Dataset content section start

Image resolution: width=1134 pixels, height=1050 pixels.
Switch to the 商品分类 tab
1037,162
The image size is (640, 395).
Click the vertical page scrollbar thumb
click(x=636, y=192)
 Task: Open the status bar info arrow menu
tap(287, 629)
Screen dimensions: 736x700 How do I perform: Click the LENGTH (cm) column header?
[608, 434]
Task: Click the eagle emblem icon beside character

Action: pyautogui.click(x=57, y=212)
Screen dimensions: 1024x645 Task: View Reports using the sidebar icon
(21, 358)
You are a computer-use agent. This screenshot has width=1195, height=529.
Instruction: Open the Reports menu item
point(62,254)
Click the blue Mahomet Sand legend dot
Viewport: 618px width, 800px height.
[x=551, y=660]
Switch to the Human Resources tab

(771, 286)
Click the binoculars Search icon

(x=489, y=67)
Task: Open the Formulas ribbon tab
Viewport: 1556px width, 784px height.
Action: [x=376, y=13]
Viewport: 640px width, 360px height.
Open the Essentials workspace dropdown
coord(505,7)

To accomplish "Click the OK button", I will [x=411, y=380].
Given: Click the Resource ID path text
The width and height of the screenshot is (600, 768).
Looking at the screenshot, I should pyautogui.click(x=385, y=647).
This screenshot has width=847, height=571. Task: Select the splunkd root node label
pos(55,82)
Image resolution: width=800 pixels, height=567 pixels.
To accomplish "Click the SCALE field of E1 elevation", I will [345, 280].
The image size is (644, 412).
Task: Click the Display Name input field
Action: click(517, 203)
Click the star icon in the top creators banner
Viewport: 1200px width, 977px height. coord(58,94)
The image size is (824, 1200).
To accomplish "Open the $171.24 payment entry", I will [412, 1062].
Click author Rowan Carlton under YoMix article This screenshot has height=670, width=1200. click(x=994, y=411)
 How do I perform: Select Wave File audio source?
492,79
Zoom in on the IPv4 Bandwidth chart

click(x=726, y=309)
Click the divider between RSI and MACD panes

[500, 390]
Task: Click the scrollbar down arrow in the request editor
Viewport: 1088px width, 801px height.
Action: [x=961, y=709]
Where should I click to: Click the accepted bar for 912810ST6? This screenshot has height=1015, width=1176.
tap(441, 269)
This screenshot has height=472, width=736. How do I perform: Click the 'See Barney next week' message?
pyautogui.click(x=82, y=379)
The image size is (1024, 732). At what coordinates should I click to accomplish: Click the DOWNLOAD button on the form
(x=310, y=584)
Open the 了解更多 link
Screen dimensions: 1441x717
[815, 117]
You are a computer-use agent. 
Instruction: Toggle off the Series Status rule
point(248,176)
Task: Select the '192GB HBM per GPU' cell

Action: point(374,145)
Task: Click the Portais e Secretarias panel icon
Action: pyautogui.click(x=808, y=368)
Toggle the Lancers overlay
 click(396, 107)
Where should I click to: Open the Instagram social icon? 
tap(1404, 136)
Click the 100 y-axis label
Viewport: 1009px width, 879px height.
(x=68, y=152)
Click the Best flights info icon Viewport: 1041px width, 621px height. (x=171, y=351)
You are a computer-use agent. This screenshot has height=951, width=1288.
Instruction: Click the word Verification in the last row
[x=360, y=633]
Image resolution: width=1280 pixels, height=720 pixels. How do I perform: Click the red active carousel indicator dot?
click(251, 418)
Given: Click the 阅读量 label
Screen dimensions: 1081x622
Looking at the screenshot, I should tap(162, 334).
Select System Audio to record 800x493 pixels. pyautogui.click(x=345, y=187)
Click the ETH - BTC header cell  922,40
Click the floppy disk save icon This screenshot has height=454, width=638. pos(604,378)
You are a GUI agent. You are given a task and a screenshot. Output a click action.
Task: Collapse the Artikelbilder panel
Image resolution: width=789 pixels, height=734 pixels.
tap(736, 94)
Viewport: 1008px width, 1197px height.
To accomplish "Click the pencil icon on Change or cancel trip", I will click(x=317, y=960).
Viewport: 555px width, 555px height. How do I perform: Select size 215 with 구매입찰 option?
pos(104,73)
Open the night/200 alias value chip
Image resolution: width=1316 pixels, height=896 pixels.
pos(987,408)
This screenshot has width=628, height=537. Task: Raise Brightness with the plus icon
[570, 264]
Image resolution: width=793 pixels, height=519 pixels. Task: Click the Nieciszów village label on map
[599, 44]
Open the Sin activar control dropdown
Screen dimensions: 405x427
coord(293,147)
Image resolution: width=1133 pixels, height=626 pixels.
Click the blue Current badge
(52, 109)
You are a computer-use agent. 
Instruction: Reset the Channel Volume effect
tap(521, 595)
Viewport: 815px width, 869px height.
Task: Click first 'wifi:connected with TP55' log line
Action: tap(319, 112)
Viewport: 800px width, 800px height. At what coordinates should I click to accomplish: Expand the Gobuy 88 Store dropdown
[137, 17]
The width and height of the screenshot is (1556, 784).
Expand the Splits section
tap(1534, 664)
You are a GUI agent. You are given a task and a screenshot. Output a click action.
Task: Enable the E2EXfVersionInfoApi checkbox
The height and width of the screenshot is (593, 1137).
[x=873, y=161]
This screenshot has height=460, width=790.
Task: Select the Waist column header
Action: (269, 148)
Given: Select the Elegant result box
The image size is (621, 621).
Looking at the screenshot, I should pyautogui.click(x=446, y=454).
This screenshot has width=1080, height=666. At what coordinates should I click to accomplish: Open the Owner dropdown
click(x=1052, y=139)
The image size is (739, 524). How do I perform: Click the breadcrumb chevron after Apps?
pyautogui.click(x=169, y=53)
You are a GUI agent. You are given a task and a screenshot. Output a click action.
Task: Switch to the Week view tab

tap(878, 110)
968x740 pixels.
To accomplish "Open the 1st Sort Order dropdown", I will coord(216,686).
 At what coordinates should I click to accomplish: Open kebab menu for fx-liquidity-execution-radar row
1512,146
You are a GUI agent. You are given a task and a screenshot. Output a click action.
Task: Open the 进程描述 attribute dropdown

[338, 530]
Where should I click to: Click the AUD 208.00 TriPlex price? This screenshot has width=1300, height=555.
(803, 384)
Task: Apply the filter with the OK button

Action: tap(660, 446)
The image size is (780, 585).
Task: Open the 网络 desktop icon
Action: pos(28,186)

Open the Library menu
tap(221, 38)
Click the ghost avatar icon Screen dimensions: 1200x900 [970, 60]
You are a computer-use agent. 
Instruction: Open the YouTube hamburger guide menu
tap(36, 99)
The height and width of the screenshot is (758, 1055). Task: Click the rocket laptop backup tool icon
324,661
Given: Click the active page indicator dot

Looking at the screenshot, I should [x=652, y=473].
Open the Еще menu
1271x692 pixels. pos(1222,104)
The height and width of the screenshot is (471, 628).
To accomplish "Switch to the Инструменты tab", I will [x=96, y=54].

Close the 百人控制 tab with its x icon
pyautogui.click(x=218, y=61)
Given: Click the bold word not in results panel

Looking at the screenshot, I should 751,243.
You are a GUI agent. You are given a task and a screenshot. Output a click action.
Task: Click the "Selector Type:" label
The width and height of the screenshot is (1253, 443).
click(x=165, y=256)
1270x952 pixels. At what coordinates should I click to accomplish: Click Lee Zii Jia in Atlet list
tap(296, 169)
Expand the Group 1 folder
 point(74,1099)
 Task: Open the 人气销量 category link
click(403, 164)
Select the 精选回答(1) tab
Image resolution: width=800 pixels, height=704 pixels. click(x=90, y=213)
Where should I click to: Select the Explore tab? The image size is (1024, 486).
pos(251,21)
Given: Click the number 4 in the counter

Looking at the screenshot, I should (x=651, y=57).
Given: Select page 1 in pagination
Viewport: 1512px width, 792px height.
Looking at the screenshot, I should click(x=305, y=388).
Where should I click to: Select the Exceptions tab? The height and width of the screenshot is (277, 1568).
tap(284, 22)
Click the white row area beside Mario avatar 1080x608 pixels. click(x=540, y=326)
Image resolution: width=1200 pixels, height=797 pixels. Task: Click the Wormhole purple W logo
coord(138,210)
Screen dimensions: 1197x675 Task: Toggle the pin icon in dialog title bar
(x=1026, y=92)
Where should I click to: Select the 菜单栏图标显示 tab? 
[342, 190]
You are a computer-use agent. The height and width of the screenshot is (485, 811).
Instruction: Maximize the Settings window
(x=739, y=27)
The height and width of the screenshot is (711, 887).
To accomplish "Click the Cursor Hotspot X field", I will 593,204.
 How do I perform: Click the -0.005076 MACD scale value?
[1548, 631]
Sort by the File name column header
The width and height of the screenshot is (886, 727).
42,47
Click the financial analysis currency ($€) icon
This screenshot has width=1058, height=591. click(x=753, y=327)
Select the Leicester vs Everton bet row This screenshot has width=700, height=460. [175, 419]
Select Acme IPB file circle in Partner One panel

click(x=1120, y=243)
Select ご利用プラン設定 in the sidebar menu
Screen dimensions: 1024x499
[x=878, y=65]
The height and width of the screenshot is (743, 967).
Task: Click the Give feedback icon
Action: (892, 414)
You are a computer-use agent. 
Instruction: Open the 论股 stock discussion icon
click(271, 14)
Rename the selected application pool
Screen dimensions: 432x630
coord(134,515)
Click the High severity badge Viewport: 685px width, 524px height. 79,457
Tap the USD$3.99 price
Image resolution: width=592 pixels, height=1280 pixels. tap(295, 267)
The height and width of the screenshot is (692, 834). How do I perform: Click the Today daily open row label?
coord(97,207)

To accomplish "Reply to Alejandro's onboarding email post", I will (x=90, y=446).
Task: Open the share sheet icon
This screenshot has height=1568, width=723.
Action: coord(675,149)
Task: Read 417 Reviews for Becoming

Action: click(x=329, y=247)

Dataset content section end

▶ What is required:
A complete answer lists each line of the data that holds the word "avatar".

▶ Written response:
Click the ghost avatar icon Screen dimensions: 1200x900 [970, 60]
Click the white row area beside Mario avatar 1080x608 pixels. click(x=540, y=326)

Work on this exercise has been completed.